Unlocking Full RAM on Win XP X86

tyttebøvs

New Member
The pae kernel in xp/vista/win7:

"Ignore memory above 4G"

The Geoff Chappell dude then found a way to wipe out that "Ignore memory above 4G" in Vista. You would need to do the same in xp.
 

canivari

New Member
And why don't you think it would be necessary to patch the xp kernel for it to do the same?

I didnt had time to check the "why" but looks like its all because microsoft want us to use X64 OS with RAM above 4GB on Workstations thats all there is.
But at the same time microsoft dont sell the license to upgade Windows XP 32Bis with 4GB or above of RAM.
Its weird the entire idea.
And also i really not saying that is possible to work in all Computers this kind of switchs with XP to un XP X86 with all physicall RAM enabled, but it opens new horizons in X86 OSs so we (gammers and enthusiastics) can have the possibility to choose if we want to run X86 OSs or X64 OSs.
 

tlarkin

VIP Member
I didnt had time to check the "why" but looks like its all because microsoft want us to use X64 OS with RAM above 4GB on Workstations thats all there is.
But at the same time microsoft dont sell the license to upgade Windows XP 32Bis with 4GB or above of RAM.
Its weird the entire idea.
And also i really not saying that is possible to work in all Computers this kind of switchs with XP to un XP X86 with all physicall RAM enabled, but it opens new horizons in X86 OSs so we (gammers and enthusiastics) can have the possibility to choose if we want to run X86 OSs or X64 OSs.

It's called a business model, and it makes sense in the idea of it making them more money to sell it in different models like that. 32bit memory addressing is part of the limitation itself, but the other part is that MS codes their kernel in that matter.

I am not a developer so I am not going to claim I understand the intricacies of how this actually works or is coded.
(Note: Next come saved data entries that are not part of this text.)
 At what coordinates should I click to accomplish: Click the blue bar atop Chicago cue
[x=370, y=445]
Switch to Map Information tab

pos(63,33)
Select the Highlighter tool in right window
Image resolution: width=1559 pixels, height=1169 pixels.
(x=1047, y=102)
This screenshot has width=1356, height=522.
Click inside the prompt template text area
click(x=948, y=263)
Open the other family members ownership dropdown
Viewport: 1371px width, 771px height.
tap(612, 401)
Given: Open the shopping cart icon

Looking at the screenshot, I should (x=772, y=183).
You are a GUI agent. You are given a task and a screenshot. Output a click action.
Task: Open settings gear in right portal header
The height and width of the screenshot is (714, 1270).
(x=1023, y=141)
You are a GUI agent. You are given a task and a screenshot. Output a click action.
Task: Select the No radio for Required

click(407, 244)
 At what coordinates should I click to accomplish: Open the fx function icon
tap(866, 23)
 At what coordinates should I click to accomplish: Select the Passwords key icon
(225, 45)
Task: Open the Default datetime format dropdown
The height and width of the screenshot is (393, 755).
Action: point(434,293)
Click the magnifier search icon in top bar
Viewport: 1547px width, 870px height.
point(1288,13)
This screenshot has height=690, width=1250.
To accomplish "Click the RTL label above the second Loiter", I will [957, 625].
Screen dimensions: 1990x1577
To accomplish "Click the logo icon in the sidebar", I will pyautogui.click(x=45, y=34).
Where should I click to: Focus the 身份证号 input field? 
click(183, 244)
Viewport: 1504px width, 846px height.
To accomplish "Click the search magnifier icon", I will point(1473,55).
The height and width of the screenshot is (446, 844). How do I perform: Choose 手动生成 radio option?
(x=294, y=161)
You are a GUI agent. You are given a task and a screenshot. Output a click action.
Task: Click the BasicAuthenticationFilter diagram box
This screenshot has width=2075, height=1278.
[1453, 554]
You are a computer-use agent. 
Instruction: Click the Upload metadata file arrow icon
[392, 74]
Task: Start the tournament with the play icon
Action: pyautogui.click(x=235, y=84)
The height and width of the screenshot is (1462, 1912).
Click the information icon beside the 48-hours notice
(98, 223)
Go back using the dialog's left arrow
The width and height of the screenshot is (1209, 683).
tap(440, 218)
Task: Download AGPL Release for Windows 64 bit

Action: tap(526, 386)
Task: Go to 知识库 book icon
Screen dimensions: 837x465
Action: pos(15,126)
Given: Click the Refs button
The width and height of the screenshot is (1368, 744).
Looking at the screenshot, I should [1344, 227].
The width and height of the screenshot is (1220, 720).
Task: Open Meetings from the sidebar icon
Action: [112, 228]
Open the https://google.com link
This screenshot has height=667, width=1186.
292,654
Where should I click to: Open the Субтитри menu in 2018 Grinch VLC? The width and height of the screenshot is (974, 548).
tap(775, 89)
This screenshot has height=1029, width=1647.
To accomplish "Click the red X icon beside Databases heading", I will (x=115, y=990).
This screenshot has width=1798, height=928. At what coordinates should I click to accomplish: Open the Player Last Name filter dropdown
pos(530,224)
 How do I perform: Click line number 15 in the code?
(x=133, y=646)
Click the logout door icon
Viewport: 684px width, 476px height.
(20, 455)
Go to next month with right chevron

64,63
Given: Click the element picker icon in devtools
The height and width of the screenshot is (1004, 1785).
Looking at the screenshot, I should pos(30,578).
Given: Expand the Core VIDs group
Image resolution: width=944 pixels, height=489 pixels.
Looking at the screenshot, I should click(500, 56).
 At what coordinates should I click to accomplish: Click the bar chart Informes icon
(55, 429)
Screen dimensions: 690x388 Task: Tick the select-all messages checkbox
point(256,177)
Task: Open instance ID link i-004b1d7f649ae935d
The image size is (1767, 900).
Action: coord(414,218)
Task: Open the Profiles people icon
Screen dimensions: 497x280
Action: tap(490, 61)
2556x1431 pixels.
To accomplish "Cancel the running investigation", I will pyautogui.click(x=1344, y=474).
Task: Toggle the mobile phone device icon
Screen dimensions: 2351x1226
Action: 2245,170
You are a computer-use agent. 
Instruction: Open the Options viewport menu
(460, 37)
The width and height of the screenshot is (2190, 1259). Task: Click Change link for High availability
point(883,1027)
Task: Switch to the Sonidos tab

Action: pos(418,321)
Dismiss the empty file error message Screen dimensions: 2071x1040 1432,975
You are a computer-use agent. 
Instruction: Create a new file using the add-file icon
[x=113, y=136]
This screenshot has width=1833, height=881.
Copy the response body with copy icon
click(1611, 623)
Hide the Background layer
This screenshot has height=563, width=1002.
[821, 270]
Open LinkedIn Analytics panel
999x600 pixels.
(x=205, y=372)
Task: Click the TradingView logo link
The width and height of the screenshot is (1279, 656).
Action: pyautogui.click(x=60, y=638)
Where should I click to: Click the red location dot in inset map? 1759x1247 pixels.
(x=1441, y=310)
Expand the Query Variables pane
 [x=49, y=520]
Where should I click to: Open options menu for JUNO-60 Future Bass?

However, I do understand Microsoft is better at business than they are software development.
 

canivari

New Member
It's called a business model, and it makes sense in the idea of it making them more money to sell it in different models like that. 32bit memory addressing is part of the limitation itself, but the other part is that MS codes their kernel in that matter.

I am not a developer so I am not going to claim I understand the intricacies of how this actually works or is coded. However, I do understand Microsoft is better at business than they are software development.

LOL... i agree with you on that one...
 

Aastii

VIP Member
I wouldn't do that on my system even if I was desperate for 4gb+ memory for some strange reason
 

tyttebøvs

New Member
that this switchs only worked with XP SP1 because after the upgrade for SP2, microsoft
released a new Kernel that blocks the RAM above the 4GB.
And even before SP2 you could only use PAE to get 4GB usable ram. So you couldn't install like 6GB and get all of it usable.
 

canivari

New Member
And even before SP2 you could only use PAE to get 4GB usable ram. So you couldn't install like 6GB and get all of it usable.

What about the /nolowmem switch before the SP2?
it was used to run XP with more than 5GB of RAM and made them usable..
Microsoft used this switch to test X86 OSs with SP1 to test (Drivers i think)
Anyway, what if we managed to get the Kernel from SP1 copy it to a machine
with SP2 or SP3 installed and change the boot.ini to dual Kernel boot
so we could use the /PAE switch along with /nolowmem switch? (because te /nolowmem switch only works with /PAE enabled
Does this make any sense?
The "patch" that the other guy made for VISTA and Win7 is nothing more than
this but the only diference was that Windows already had the 2 Kernels in the system root.
 

tyttebøvs

New Member
The patch is a programcode modifier. It changes how the kernel works. That you cannot do with a switch in boot.ini.